ISTAMINA (una sostanza del sistema immunitario le cui mansioni sono quelle di regolare le funzioni dello stomaco, agire come neurotrasmettitore del sistema nervoso e reagire contro gli allergeni) è un campanello d'allarme degli stati infiammatori. E' presente nel sangue, nella pelle, nei tessuti, nelle mucose del canale digestivo, nell'apparato respiratorio.

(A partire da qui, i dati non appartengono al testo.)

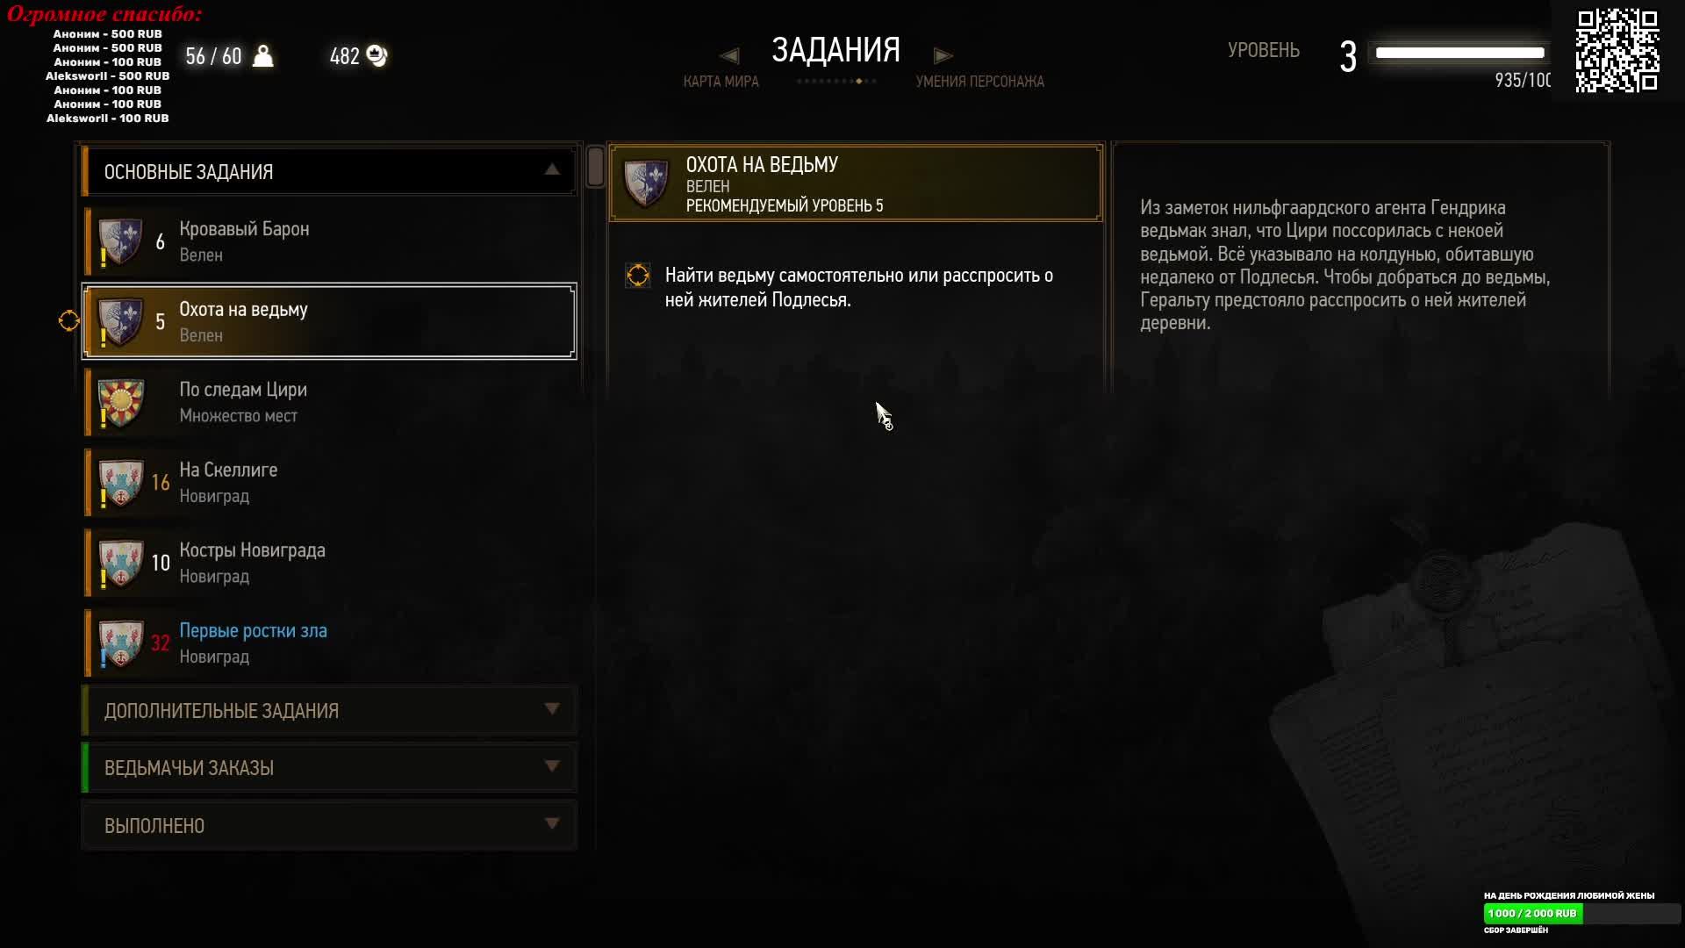Click the Кровавый Барон shield icon
The height and width of the screenshot is (948, 1685).
[x=120, y=241]
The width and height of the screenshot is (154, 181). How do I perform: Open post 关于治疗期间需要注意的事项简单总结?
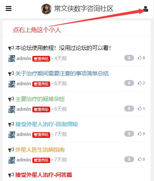(62, 73)
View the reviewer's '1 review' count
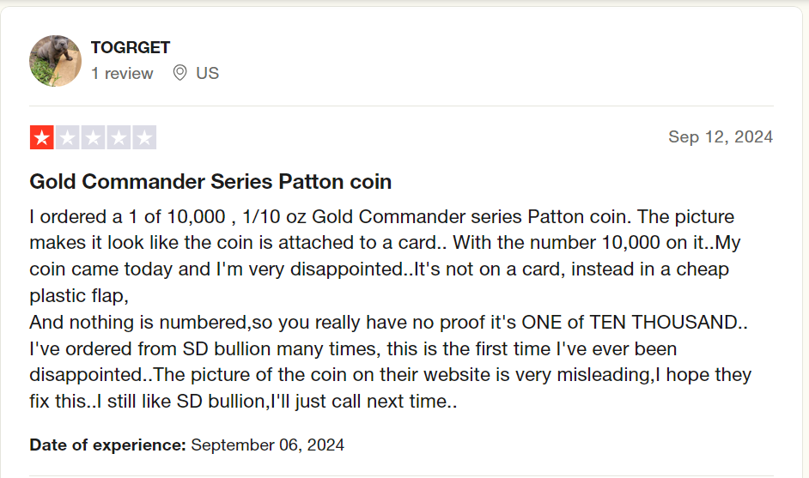809x478 pixels. coord(122,73)
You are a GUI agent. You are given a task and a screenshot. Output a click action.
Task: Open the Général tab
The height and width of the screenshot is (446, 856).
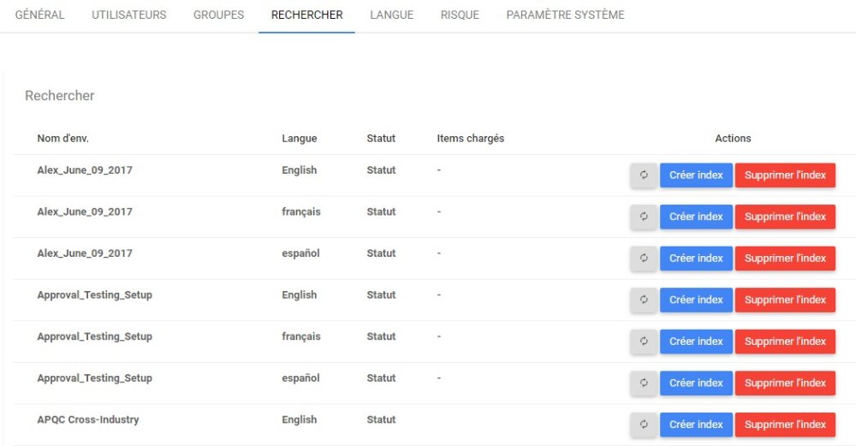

Se l'istamina aumenta, potrebbero presentarsi diversi sintomi, come ad esempio:

  • Gonfiore
  • Insonnia
  • Muco
  • Arrossamento
  • Asma
  • Diarrea e crampi intestinali

 

Cibi ricchi di istamina o che ne favoriscono l’aumento sono:

  • Alcol
  • Agrumi, Ananas, Banana, Fragola, Kiwi, Uva
  • Cioccolato
  • Frutta secca
  • Latte e formaggi stagionati (eccetto quelli freschi)
  • Lievito di birra
  • Maiale
  • Pesce (crostacei, sardine, salmone, tonno, ecc…)
  • Funghi, Legumi, Melanzane, Pomodoro, Soia, Spinaci
  • Zucchero

 

INSULINA : un ormone prodotto dalle cellule del pancreas. L'insulina aiuta il corpo a immagazzinare il glucosio (zucchero) dai pasti. Se hai il diabete e il tuo pancreas non è in grado di produrre una quantità sufficiente di questo ormone, ti potrebbero essere prescritti medicinali per aiutare il tuo fegato a produrne di più o rendere i tuoi muscoli più sensibili all'insulina disponibile. 

 

VASI SANGUIGNI: il sistema di tubi flessibili (arterie, capillari e vene) che trasporta il sangue attraverso il corpo. L'ossigeno e i nutrienti vengono consegnati dalle arterie a minuscoli capillari che alimentano le cellule e raccolgono materiale di scarto, inclusA l'anidride carbonica. I capillari cedono i rifiuti alle vene, che riportano il sangue al cuore e ai polmoni, dove l'anidride carbonica viene espulsa attraverso il respiro.

 

ARTERIE: i vasi sanguigni che trasportano il sangue ricco di ossigeno dal cuore al resto del corpo. Le arterie sembrano tubi sottili o tubi flessibili. Le pareti sono costituite da uno strato esterno resistente, uno strato intermedio di muscoli e una parete interna liscia che aiuta il flusso sanguigno. Lo strato muscolare si espande e si contrae per aiutare il sangue a muoversi.